WHAT THIS TASK INVOLVES:
Wherever a line in the data below holds "computer", copy that line.
════════
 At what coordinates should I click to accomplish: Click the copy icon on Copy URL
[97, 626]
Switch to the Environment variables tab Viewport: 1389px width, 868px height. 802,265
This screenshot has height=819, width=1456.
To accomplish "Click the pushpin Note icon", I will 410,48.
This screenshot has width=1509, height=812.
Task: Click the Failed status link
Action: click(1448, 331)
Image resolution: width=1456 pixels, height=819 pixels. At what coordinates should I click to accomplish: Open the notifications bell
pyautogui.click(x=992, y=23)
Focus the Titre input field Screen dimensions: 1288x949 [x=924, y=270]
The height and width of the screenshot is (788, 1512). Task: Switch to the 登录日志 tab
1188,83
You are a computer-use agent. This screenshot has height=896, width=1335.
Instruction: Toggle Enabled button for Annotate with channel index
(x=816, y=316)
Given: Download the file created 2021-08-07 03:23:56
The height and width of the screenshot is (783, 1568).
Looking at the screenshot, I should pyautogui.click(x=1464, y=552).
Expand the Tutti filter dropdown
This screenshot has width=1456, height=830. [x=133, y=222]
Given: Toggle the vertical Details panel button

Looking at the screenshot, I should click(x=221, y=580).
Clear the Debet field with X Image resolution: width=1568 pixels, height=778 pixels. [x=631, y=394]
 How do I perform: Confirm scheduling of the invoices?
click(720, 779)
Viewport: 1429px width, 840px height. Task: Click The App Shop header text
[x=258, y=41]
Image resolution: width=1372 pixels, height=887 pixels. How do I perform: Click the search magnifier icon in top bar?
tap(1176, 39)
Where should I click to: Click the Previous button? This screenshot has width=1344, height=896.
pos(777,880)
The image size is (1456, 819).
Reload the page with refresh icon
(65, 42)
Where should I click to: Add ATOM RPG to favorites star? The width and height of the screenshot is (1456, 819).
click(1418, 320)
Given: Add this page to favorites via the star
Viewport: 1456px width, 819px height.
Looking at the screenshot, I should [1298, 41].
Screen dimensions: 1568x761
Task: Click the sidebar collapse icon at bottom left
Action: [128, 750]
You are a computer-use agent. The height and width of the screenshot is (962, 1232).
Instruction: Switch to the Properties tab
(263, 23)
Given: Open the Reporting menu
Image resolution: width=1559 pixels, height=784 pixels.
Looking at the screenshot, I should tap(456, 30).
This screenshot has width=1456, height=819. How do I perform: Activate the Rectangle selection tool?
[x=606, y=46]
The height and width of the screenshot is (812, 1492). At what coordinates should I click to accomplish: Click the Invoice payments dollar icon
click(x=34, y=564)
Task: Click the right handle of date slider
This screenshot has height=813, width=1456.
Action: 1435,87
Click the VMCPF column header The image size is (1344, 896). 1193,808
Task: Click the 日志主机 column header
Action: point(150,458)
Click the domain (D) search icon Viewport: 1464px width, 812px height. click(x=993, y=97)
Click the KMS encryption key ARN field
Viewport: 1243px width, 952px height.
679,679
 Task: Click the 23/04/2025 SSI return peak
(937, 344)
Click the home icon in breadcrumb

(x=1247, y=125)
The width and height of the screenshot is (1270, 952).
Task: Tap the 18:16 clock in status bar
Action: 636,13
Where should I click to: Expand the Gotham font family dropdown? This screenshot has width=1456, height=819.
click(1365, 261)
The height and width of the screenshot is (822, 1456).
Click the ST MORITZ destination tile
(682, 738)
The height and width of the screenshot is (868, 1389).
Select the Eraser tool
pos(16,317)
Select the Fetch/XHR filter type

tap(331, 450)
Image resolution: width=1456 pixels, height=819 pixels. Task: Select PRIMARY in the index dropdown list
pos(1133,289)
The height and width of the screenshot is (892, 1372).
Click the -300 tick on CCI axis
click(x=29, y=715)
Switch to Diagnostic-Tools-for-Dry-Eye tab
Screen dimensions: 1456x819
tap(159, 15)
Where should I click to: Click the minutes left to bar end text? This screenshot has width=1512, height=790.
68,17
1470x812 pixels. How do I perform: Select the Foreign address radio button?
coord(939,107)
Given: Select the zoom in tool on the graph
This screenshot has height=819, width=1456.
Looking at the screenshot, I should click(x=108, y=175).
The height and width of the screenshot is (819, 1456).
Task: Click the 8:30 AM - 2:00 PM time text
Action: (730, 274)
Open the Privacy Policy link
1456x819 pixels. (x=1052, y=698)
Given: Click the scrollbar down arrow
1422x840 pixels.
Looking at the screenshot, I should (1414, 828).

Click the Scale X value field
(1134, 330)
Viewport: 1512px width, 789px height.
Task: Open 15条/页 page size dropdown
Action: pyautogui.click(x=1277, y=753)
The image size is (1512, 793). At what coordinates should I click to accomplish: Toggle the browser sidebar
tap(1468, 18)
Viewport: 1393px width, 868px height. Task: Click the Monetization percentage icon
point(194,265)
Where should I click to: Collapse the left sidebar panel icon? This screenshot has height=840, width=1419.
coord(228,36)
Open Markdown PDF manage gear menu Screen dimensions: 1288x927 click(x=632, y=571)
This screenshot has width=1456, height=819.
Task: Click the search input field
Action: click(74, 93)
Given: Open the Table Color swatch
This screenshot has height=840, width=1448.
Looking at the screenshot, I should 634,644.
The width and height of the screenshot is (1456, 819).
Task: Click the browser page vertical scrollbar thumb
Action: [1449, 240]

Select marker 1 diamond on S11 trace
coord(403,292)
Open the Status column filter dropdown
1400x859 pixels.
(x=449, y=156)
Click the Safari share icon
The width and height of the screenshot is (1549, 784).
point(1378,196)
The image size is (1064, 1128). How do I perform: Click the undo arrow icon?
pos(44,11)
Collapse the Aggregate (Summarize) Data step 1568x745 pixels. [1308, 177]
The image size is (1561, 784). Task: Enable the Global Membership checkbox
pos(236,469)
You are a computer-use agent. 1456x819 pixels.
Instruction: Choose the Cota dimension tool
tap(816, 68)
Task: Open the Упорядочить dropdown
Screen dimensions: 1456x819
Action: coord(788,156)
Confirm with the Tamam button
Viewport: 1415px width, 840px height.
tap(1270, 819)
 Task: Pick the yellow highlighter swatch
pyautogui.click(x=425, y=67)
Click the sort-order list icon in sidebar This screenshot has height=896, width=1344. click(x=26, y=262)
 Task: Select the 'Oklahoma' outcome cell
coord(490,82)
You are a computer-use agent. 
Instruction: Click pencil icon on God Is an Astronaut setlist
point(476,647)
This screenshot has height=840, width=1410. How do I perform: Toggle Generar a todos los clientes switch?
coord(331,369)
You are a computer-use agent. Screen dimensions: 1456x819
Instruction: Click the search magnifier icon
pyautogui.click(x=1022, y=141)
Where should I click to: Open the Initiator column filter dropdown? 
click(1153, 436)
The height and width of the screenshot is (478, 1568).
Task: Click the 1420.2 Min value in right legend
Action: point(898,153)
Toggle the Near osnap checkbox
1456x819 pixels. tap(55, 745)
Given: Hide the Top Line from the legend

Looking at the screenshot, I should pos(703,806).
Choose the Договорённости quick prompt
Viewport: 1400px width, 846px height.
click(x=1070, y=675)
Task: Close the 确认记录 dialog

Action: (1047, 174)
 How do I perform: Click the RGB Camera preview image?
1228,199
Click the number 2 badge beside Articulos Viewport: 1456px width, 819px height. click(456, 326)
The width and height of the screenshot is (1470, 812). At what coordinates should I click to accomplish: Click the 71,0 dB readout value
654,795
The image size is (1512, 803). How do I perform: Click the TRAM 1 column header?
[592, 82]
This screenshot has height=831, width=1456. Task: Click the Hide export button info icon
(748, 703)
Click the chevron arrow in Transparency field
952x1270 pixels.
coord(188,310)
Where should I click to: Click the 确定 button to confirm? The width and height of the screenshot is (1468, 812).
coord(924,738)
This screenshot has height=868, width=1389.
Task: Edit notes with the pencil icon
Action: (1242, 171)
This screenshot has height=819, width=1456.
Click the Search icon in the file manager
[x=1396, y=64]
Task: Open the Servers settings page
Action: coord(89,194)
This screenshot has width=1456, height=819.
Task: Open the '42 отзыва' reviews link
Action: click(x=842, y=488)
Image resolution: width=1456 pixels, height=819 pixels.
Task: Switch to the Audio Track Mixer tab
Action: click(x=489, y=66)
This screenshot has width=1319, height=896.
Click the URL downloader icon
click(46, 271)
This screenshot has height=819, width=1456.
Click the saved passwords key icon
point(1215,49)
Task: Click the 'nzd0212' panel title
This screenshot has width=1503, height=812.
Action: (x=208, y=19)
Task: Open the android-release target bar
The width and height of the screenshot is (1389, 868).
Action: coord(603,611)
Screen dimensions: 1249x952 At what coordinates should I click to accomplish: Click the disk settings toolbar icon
════════
YOUR SOLUTION:
You are a computer-use agent. This screenshot has height=896, width=1335.
You are a computer-use agent. The height and width of the screenshot is (962, 1232).
You are a computer-use agent. 1456x819 pixels.
You are a computer-use agent. 
You are a computer-use agent. Screen dimensions: 1456x819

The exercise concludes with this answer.